Saved entries
==============================
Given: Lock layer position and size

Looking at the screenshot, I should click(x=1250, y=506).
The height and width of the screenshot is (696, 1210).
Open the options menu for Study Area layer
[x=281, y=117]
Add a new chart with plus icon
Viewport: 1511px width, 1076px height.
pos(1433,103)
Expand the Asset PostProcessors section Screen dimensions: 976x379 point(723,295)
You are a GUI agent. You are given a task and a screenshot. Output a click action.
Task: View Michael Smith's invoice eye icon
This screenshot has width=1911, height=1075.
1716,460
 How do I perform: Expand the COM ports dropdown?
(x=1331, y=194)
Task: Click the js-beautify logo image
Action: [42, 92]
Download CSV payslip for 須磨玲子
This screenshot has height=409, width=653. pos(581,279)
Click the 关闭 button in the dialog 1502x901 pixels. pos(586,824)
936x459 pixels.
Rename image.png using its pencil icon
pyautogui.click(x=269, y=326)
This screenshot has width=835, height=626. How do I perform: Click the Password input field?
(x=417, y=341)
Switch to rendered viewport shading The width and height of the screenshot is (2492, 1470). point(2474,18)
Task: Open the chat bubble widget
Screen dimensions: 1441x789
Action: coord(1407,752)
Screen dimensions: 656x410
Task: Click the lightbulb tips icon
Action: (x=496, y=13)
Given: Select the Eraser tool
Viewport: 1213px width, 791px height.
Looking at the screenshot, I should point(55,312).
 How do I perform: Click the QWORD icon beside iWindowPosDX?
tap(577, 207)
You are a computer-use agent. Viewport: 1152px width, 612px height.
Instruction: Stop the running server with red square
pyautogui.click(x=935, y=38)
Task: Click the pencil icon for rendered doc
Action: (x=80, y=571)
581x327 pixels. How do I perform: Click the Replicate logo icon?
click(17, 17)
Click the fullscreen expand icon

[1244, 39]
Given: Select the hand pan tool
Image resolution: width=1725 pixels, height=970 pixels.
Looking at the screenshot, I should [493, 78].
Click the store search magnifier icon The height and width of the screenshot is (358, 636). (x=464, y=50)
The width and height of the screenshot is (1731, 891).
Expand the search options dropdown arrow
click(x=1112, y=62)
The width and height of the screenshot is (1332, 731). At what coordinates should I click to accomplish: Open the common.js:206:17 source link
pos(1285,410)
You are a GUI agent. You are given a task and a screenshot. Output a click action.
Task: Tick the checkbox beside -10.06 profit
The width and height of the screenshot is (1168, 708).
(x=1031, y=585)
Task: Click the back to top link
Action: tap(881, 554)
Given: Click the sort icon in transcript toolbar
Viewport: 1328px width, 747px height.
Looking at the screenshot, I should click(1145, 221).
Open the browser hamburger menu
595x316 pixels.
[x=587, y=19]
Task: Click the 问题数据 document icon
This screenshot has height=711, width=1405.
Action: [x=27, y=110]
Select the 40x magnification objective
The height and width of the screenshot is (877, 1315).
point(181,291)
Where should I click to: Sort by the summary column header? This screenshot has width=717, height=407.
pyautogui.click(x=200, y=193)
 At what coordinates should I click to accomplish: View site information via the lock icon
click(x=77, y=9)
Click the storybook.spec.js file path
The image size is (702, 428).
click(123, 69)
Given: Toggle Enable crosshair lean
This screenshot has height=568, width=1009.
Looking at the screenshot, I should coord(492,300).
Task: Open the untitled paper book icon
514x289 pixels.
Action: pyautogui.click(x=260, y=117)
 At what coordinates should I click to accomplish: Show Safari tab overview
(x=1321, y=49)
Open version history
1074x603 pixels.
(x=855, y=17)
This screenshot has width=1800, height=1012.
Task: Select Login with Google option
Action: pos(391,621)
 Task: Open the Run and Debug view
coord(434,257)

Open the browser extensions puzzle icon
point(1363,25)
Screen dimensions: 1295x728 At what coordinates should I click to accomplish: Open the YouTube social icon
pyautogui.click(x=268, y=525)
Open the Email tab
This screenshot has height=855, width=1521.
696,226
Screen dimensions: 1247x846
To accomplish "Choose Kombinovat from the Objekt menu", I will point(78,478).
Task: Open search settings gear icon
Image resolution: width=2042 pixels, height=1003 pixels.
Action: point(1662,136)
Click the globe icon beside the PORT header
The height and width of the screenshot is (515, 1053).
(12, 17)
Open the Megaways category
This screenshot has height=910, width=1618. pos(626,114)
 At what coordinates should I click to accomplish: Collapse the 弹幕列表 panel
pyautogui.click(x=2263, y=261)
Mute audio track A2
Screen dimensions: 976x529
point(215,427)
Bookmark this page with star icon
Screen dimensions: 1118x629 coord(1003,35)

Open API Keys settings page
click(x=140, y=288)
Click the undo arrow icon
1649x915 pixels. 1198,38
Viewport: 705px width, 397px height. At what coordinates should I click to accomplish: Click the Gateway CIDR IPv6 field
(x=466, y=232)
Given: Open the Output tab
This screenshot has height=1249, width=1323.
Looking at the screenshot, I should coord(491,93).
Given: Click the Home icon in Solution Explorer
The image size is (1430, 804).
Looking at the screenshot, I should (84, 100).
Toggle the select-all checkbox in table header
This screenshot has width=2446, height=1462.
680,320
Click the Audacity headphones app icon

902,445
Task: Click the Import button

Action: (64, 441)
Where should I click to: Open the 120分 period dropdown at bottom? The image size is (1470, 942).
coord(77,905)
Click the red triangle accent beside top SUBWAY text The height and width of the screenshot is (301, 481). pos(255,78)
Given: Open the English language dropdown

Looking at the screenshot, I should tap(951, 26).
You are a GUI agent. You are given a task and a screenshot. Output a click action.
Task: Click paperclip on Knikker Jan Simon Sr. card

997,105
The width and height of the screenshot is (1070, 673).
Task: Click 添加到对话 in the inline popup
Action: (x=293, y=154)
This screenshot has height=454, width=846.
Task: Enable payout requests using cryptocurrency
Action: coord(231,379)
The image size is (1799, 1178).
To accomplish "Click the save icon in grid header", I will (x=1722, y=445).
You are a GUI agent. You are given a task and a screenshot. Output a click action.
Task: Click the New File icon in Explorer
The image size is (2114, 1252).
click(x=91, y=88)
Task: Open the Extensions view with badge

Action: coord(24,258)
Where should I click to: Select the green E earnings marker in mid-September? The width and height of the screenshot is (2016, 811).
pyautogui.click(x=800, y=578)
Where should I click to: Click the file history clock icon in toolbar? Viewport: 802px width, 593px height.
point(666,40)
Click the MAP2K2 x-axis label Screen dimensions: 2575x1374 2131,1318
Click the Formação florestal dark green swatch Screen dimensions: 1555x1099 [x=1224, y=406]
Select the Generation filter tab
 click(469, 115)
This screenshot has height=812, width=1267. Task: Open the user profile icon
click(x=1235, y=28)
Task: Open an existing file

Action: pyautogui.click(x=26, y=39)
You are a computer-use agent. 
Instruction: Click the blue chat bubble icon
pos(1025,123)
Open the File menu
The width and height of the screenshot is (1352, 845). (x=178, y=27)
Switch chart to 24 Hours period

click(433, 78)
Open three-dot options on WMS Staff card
==============================
What to work on:
Nothing may be omitted or altered; reproduce all of the entries.

Exercise solution:
Given: Lock layer position and size

Looking at the screenshot, I should click(x=1250, y=506).
The height and width of the screenshot is (696, 1210).
Open the options menu for Study Area layer
[x=281, y=117]
Add a new chart with plus icon
Viewport: 1511px width, 1076px height.
pos(1433,103)
Expand the Asset PostProcessors section Screen dimensions: 976x379 point(723,295)
You are a GUI agent. You are given a task and a screenshot. Output a click action.
Task: View Michael Smith's invoice eye icon
This screenshot has width=1911, height=1075.
1716,460
 How do I perform: Expand the COM ports dropdown?
(x=1331, y=194)
Task: Click the js-beautify logo image
Action: [42, 92]
Download CSV payslip for 須磨玲子
This screenshot has height=409, width=653. pos(581,279)
Click the 关闭 button in the dialog 1502x901 pixels. pos(586,824)
936x459 pixels.
Rename image.png using its pencil icon
pyautogui.click(x=269, y=326)
This screenshot has width=835, height=626. How do I perform: Click the Password input field?
(x=417, y=341)
Switch to rendered viewport shading The width and height of the screenshot is (2492, 1470). point(2474,18)
Task: Open the chat bubble widget
Screen dimensions: 1441x789
Action: coord(1407,752)
Screen dimensions: 656x410
Task: Click the lightbulb tips icon
Action: (x=496, y=13)
Given: Select the Eraser tool
Viewport: 1213px width, 791px height.
Looking at the screenshot, I should point(55,312).
 How do I perform: Click the QWORD icon beside iWindowPosDX?
tap(577, 207)
You are a computer-use agent. Viewport: 1152px width, 612px height.
Instruction: Stop the running server with red square
pyautogui.click(x=935, y=38)
Task: Click the pencil icon for rendered doc
Action: (x=80, y=571)
581x327 pixels. How do I perform: Click the Replicate logo icon?
click(17, 17)
Click the fullscreen expand icon

[1244, 39]
Given: Select the hand pan tool
Image resolution: width=1725 pixels, height=970 pixels.
Looking at the screenshot, I should [493, 78].
Click the store search magnifier icon The height and width of the screenshot is (358, 636). (x=464, y=50)
The width and height of the screenshot is (1731, 891).
Expand the search options dropdown arrow
click(x=1112, y=62)
The width and height of the screenshot is (1332, 731). At what coordinates should I click to accomplish: Open the common.js:206:17 source link
pos(1285,410)
You are a GUI agent. You are given a task and a screenshot. Output a click action.
Task: Tick the checkbox beside -10.06 profit
The width and height of the screenshot is (1168, 708).
(x=1031, y=585)
Task: Click the back to top link
Action: tap(881, 554)
Given: Click the sort icon in transcript toolbar
Viewport: 1328px width, 747px height.
Looking at the screenshot, I should click(1145, 221).
Open the browser hamburger menu
595x316 pixels.
[x=587, y=19]
Task: Click the 问题数据 document icon
This screenshot has height=711, width=1405.
Action: [x=27, y=110]
Select the 40x magnification objective
The height and width of the screenshot is (877, 1315).
point(181,291)
Where should I click to: Sort by the summary column header? This screenshot has width=717, height=407.
pyautogui.click(x=200, y=193)
 At what coordinates should I click to accomplish: View site information via the lock icon
click(x=77, y=9)
Click the storybook.spec.js file path
The image size is (702, 428).
click(123, 69)
Given: Toggle Enable crosshair lean
This screenshot has height=568, width=1009.
Looking at the screenshot, I should coord(492,300).
Task: Open the untitled paper book icon
514x289 pixels.
Action: pyautogui.click(x=260, y=117)
 At what coordinates should I click to accomplish: Show Safari tab overview
(x=1321, y=49)
Open version history
1074x603 pixels.
(x=855, y=17)
This screenshot has width=1800, height=1012.
Task: Select Login with Google option
Action: pos(391,621)
 Task: Open the Run and Debug view
coord(434,257)

Open the browser extensions puzzle icon
point(1363,25)
Screen dimensions: 1295x728 At what coordinates should I click to accomplish: Open the YouTube social icon
pyautogui.click(x=268, y=525)
Open the Email tab
This screenshot has height=855, width=1521.
696,226
Screen dimensions: 1247x846
To accomplish "Choose Kombinovat from the Objekt menu", I will point(78,478).
Task: Open search settings gear icon
Image resolution: width=2042 pixels, height=1003 pixels.
Action: point(1662,136)
Click the globe icon beside the PORT header
The height and width of the screenshot is (515, 1053).
(12, 17)
Open the Megaways category
This screenshot has height=910, width=1618. pos(626,114)
 At what coordinates should I click to accomplish: Collapse the 弹幕列表 panel
pyautogui.click(x=2263, y=261)
Mute audio track A2
Screen dimensions: 976x529
point(215,427)
Bookmark this page with star icon
Screen dimensions: 1118x629 coord(1003,35)

Open API Keys settings page
click(x=140, y=288)
Click the undo arrow icon
1649x915 pixels. 1198,38
Viewport: 705px width, 397px height. At what coordinates should I click to accomplish: Click the Gateway CIDR IPv6 field
(x=466, y=232)
Given: Open the Output tab
This screenshot has height=1249, width=1323.
Looking at the screenshot, I should coord(491,93).
Given: Click the Home icon in Solution Explorer
The image size is (1430, 804).
Looking at the screenshot, I should (84, 100).
Toggle the select-all checkbox in table header
This screenshot has width=2446, height=1462.
680,320
Click the Audacity headphones app icon

902,445
Task: Click the Import button

Action: (64, 441)
Where should I click to: Open the 120分 period dropdown at bottom? The image size is (1470, 942).
coord(77,905)
Click the red triangle accent beside top SUBWAY text The height and width of the screenshot is (301, 481). pos(255,78)
Given: Open the English language dropdown

Looking at the screenshot, I should tap(951, 26).
You are a GUI agent. You are given a task and a screenshot. Output a click action.
Task: Click paperclip on Knikker Jan Simon Sr. card

997,105
The width and height of the screenshot is (1070, 673).
Task: Click 添加到对话 in the inline popup
Action: (x=293, y=154)
This screenshot has height=454, width=846.
Task: Enable payout requests using cryptocurrency
Action: coord(231,379)
The image size is (1799, 1178).
To accomplish "Click the save icon in grid header", I will (x=1722, y=445).
You are a GUI agent. You are given a task and a screenshot. Output a click action.
Task: Click the New File icon in Explorer
The image size is (2114, 1252).
click(x=91, y=88)
Task: Open the Extensions view with badge

Action: coord(24,258)
Where should I click to: Select the green E earnings marker in mid-September? The width and height of the screenshot is (2016, 811).
pyautogui.click(x=800, y=578)
Where should I click to: Click the file history clock icon in toolbar? Viewport: 802px width, 593px height.
point(666,40)
Click the MAP2K2 x-axis label Screen dimensions: 2575x1374 2131,1318
Click the Formação florestal dark green swatch Screen dimensions: 1555x1099 [x=1224, y=406]
Select the Generation filter tab
 click(469, 115)
This screenshot has height=812, width=1267. Task: Open the user profile icon
click(x=1235, y=28)
Task: Open an existing file

Action: pyautogui.click(x=26, y=39)
You are a computer-use agent. 
Instruction: Click the blue chat bubble icon
pos(1025,123)
Open the File menu
The width and height of the screenshot is (1352, 845). (x=178, y=27)
Switch chart to 24 Hours period

click(433, 78)
Open three-dot options on WMS Staff card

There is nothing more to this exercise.